Go through the records below and return each line that has "width" in it.
━━━ EXTRACTED DATA
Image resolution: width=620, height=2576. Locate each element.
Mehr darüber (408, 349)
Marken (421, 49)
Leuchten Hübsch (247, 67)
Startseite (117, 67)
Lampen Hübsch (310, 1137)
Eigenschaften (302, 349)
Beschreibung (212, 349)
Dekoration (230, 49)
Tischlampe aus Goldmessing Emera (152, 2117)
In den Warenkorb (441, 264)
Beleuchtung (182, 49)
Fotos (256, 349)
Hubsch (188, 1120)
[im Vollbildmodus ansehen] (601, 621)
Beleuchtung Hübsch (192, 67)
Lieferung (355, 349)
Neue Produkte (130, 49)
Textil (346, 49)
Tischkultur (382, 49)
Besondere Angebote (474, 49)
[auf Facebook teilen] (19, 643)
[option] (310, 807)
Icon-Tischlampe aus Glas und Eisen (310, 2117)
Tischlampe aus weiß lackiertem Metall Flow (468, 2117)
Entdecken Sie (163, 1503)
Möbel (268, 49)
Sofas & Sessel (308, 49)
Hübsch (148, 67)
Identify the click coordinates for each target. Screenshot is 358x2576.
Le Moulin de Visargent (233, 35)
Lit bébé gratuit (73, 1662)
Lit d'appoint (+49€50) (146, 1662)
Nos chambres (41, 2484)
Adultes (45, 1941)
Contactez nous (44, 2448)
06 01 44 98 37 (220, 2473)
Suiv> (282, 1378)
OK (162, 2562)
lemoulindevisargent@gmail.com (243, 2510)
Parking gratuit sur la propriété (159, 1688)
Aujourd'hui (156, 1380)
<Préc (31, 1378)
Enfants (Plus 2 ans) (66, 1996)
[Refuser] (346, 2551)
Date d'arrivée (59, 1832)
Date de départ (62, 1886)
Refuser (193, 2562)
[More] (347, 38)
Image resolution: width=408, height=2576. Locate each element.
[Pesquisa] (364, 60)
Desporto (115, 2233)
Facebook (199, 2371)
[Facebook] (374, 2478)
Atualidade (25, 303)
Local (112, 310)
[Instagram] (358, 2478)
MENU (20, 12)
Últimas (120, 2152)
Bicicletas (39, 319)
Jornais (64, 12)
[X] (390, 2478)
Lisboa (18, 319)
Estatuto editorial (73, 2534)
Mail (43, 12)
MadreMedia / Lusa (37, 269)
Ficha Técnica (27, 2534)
━━━━━━
## [EXERCISE ANSWER]
Image resolution: width=620, height=2576. Locate each element.
Image resolution: width=408, height=2576. Locate each element.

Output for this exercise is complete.